İnsanı yaşamı boyunca en çok rahatsız eden, hatta huzursuzluğunun en büyük sebebi hiç kuşkusuz haseddir.
İmam-ı Şafi Hz. :” Dünya’da en huzursuz kimse, gönlünde hased ve kin tutandır”.
Farklı durumlardan kaynaklanan eşler arasındaki hased de bazen ciddi sorunlara yol açtığı bir gerçektir.
Hasedin zararı sadece hased edenle sınırlı kalmayıp toplum içinde de etkisini göstermektedir.
İnsan kendine hased edenleri fark ediyor mu ?
Hasedin kendinde de var olduğunu hissediyor mu ?

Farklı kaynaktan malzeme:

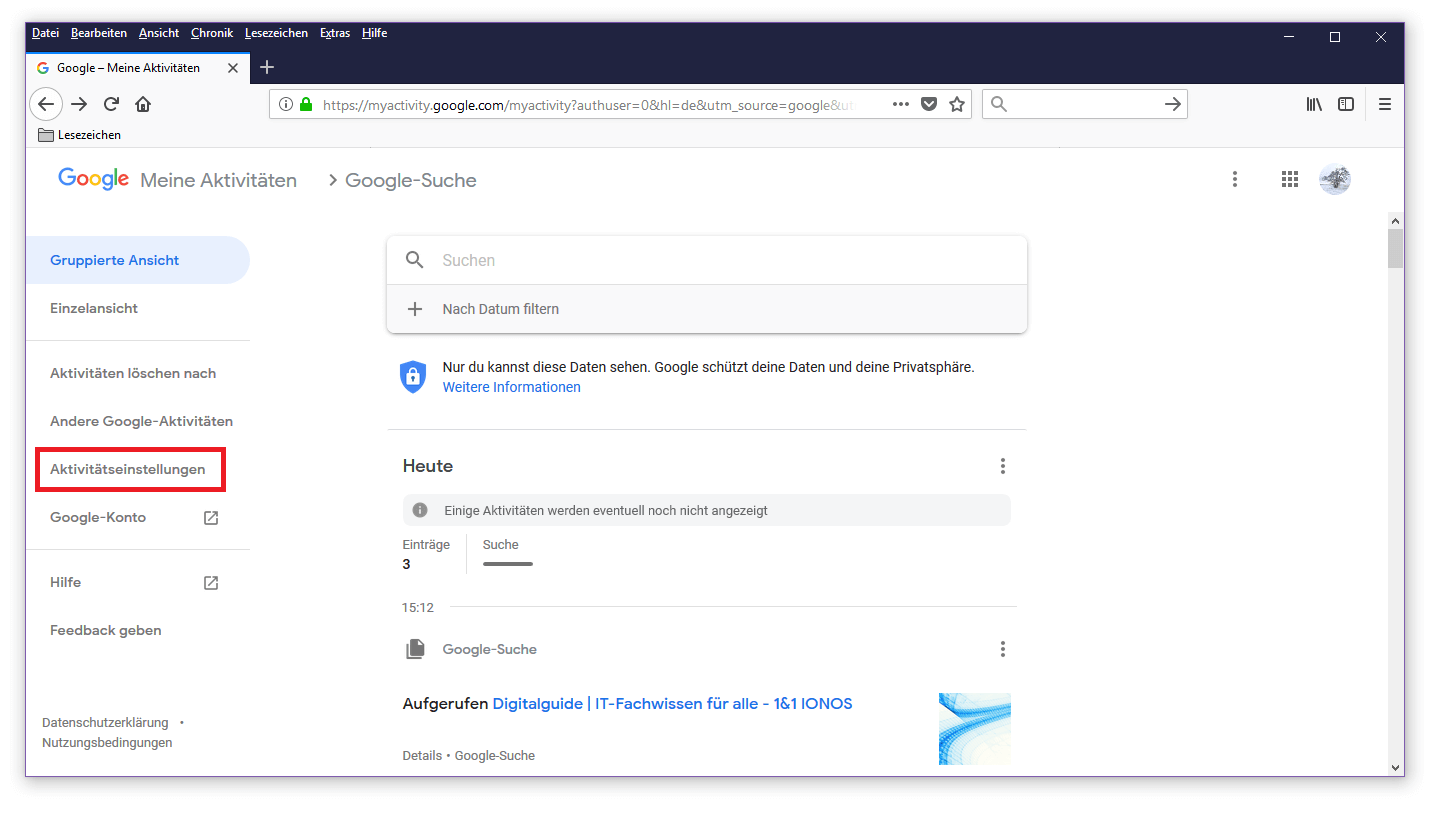The width and height of the screenshot is (1432, 813).
Task: Open the Firefox library icon
Action: 1314,104
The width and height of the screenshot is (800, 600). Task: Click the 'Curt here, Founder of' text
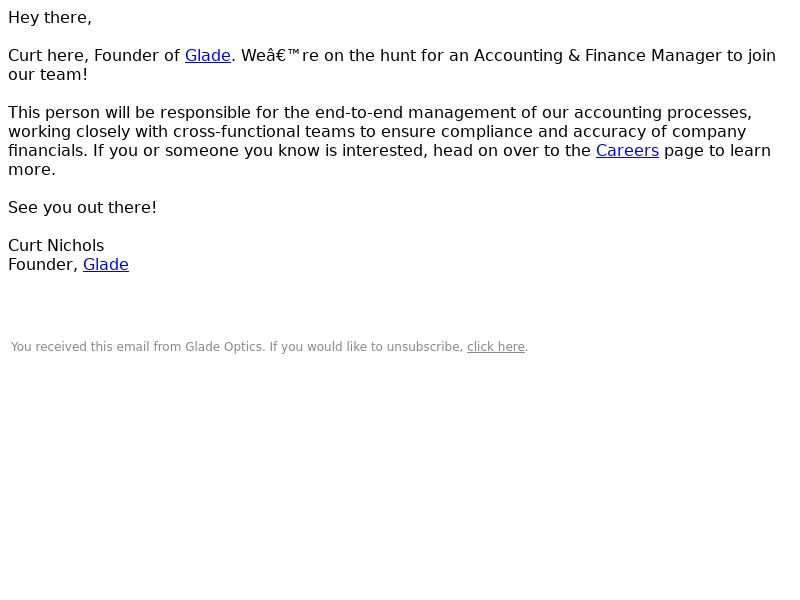coord(94,56)
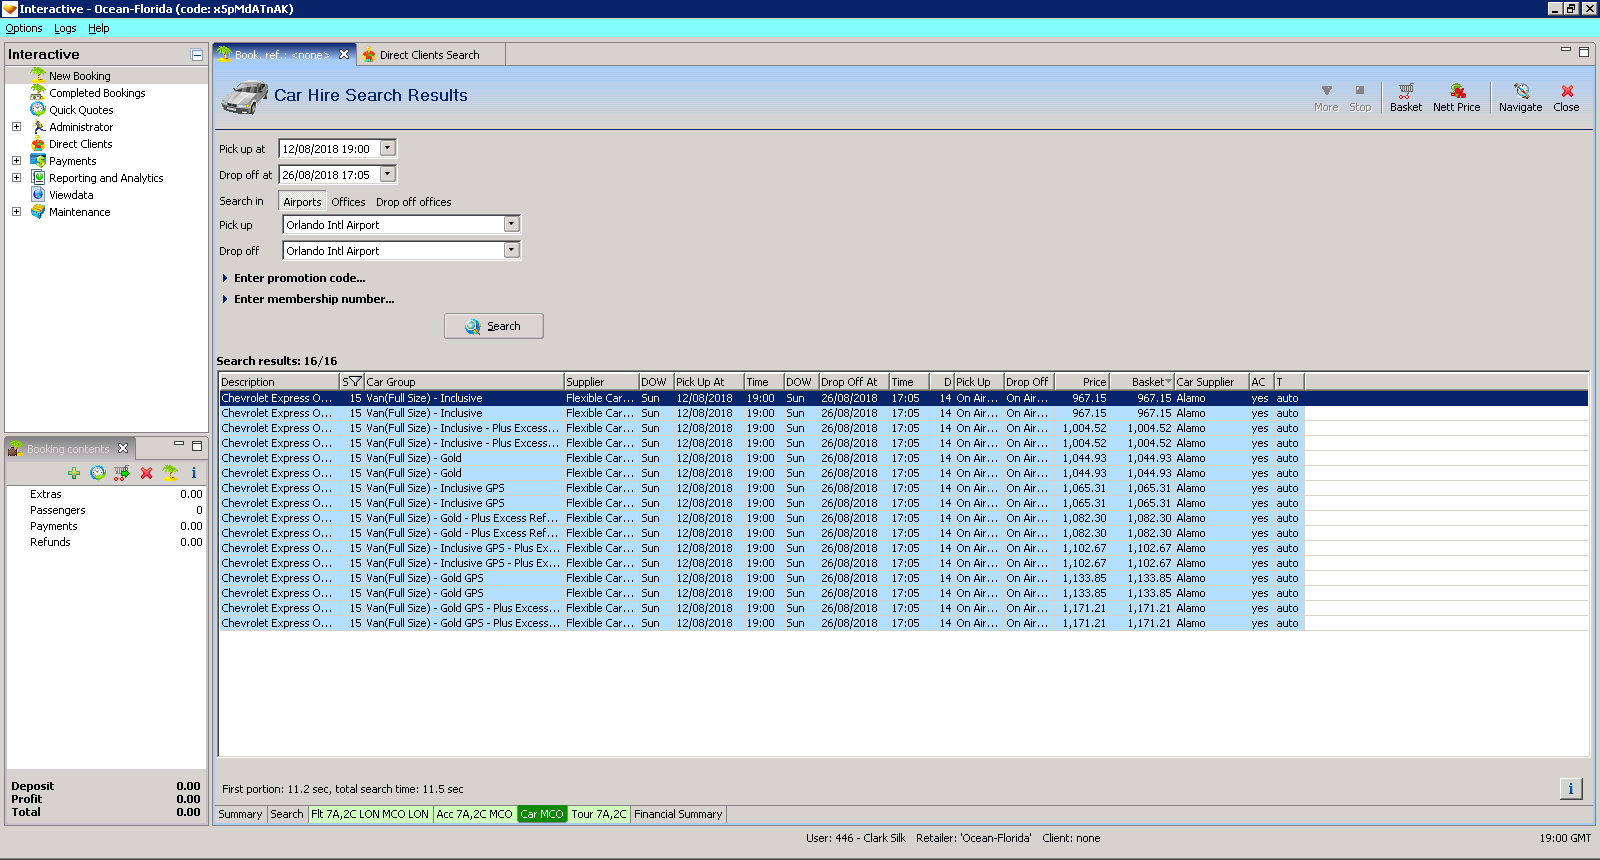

Hasedçi olan, insanların izzet ve şerefiyle oynar ve gizli işlerini açığa çıkarmak için gayret gösterir ve hilleli yollarla hased ettiği kimseye verilen nimetlerin yok olmasına çalışır.

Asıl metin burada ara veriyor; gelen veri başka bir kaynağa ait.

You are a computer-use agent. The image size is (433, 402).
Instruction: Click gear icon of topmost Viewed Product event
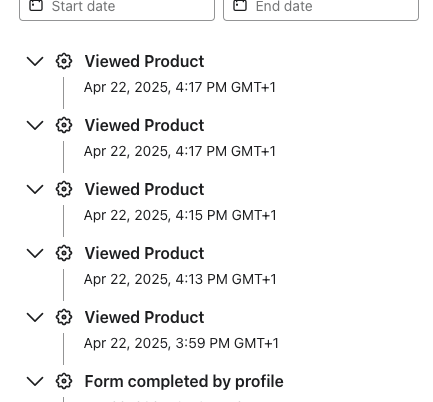coord(64,61)
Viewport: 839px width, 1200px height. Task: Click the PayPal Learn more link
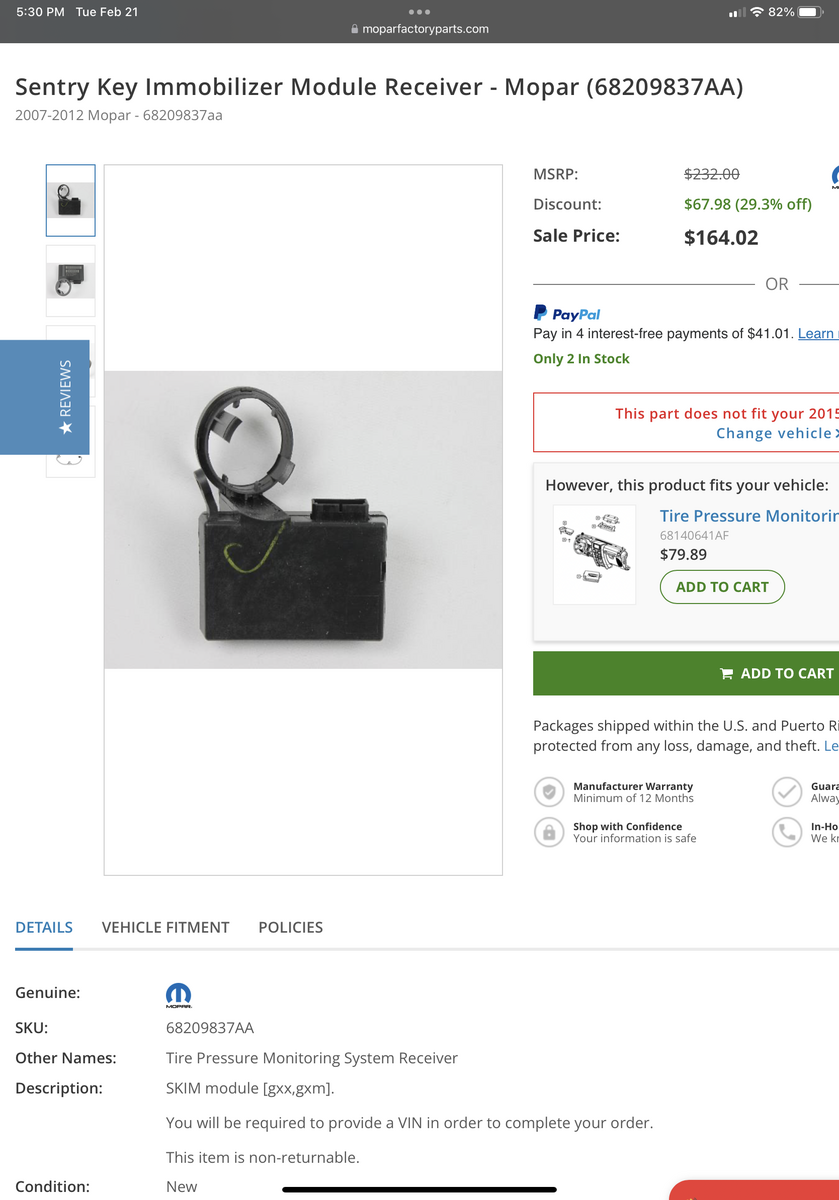tap(817, 334)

İnsanın yalınız gözlerini değil kalbini de karartıran hased, beraberinde öfkeyi ve düşmanlığı da getiriyor. Hiç şühesiz ki , bir çok durumlarda yaşanan olumsuz olayların sebeplerinden başta gelen haseddir.

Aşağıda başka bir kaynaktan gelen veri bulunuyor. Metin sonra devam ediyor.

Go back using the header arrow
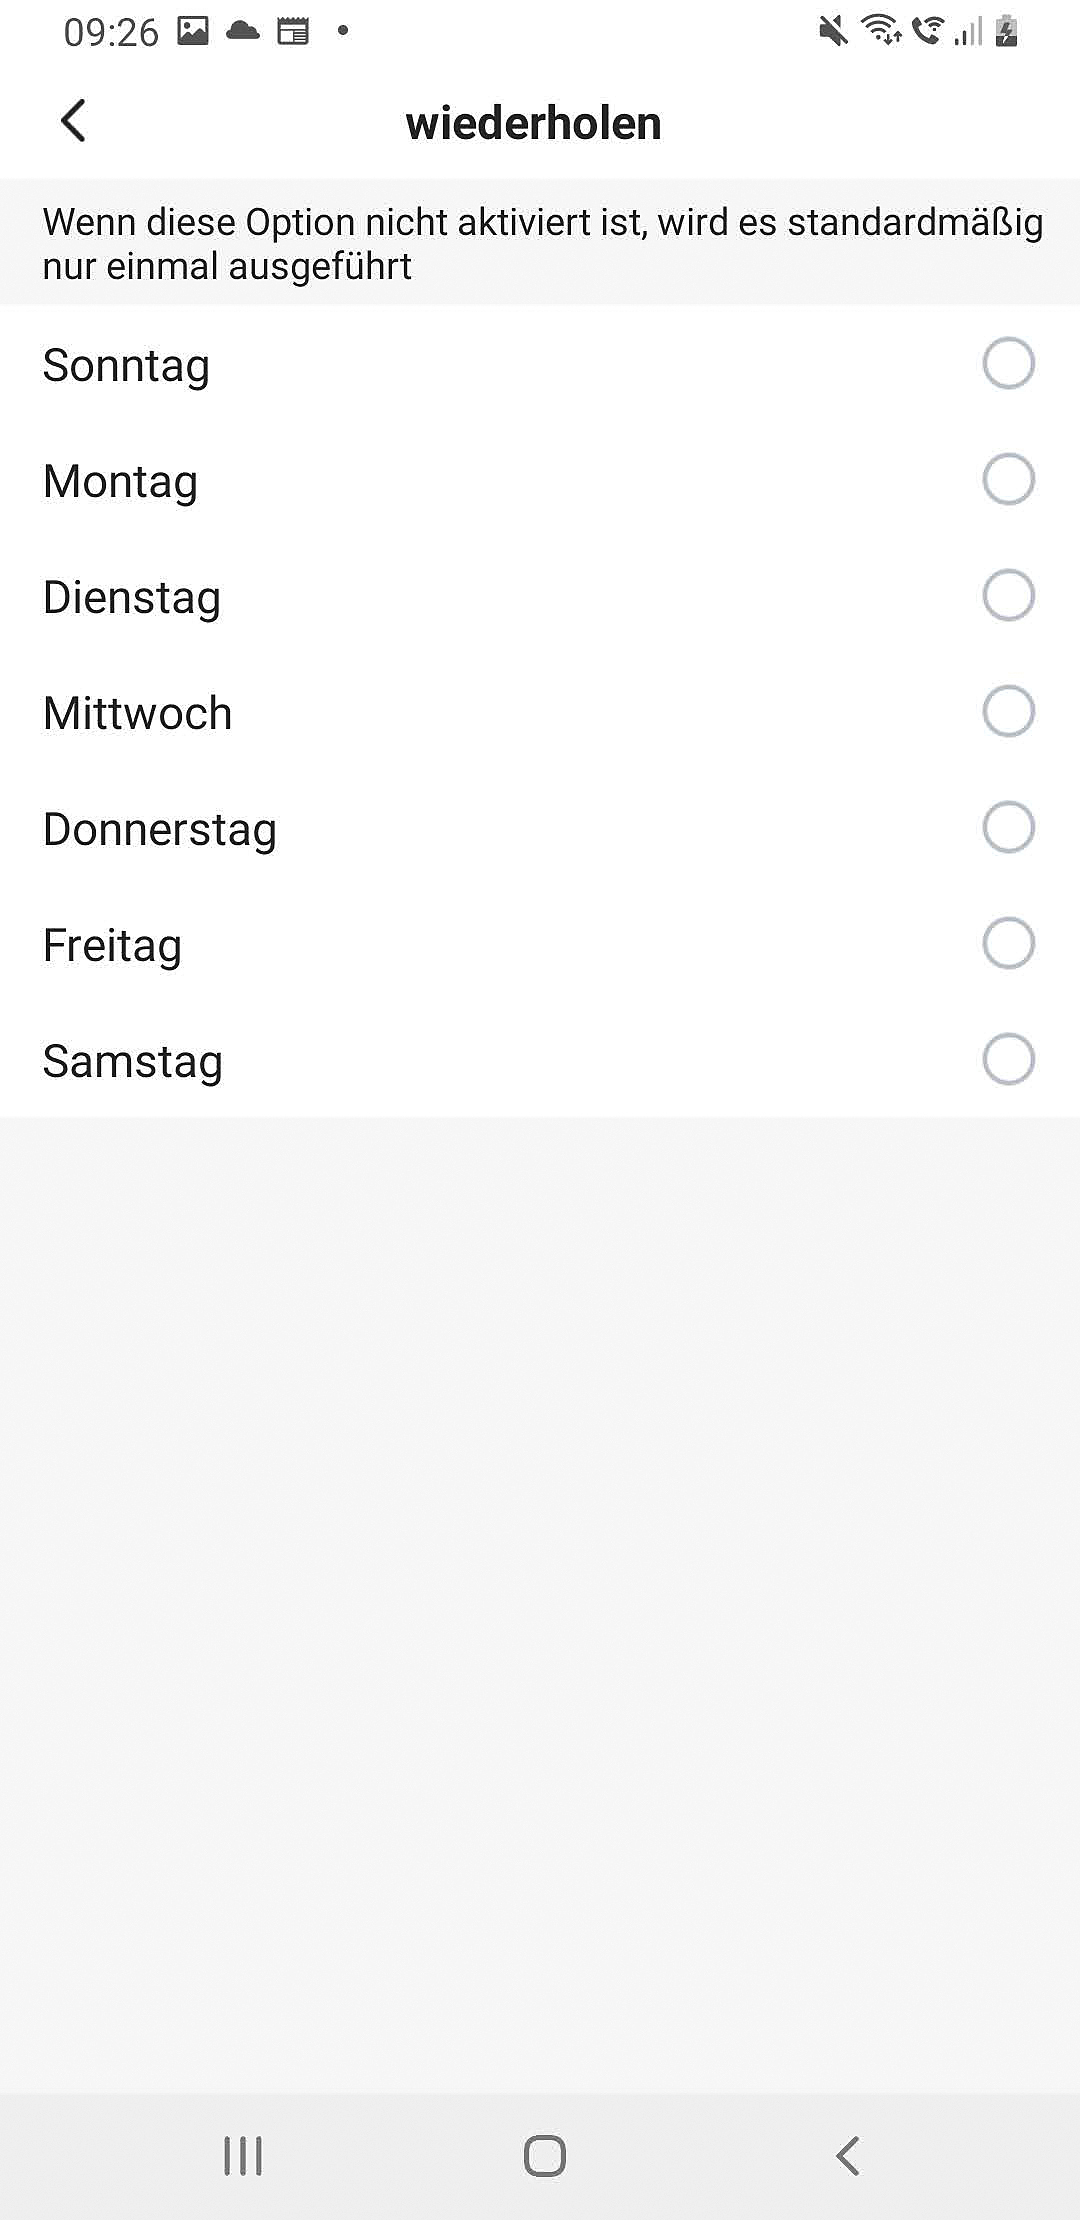This screenshot has width=1080, height=2220. (73, 122)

Hasedçi, hased ettiği kimseye karşı kin, hainlik, intikam, hile, ayıplama, kötüleme gibi aşağılık hisler içinde çırpınır durur.
Şu bir gerçektir ki hased, insanın aklını, insafını, kalbini ve vicdanını devre dışı bırakır. hakikatten, ve adaletten uzaklaştırır.
Hasedden kurtulmanın çaresi varmıdır bilmiyorum ama en azından hased hissi insanın içinde doğduğu zaman, en azından bundan nefret ederek hased ettiği şeylerin sonucunu düşünerek, defetmek için çaba göstermektir.
Son sözü Mevlana Celaleddin Rumi ‘ye bırakalım : “ Ne mutludur o kişiye ki yoldaşı hased değildir” diyerek , hasedle mutluluğun mümkün olmadığını vurgulamıştır.
Bir şiirden alıntı yaparak haykırıyorum ki :
Bir yağmur yağsın istiyorum, tüm yüreklere…
Bütün kötülükleri temizlesin…
Tertemiz olsun köşe bucak…
Kalmasın bir damla kin, HASED…
İNŞALLAH bir damla, kin kalmasın. İNŞALLAH eylık yapan, merhametli davranan, insanlıga yardım edenler ve Efendımız S. A. V in, sahabilerın hayatlarıni ülçi alarak yaşamamıza müesser eylesın. Eyüb abey EYVALLAH elıne sağlık.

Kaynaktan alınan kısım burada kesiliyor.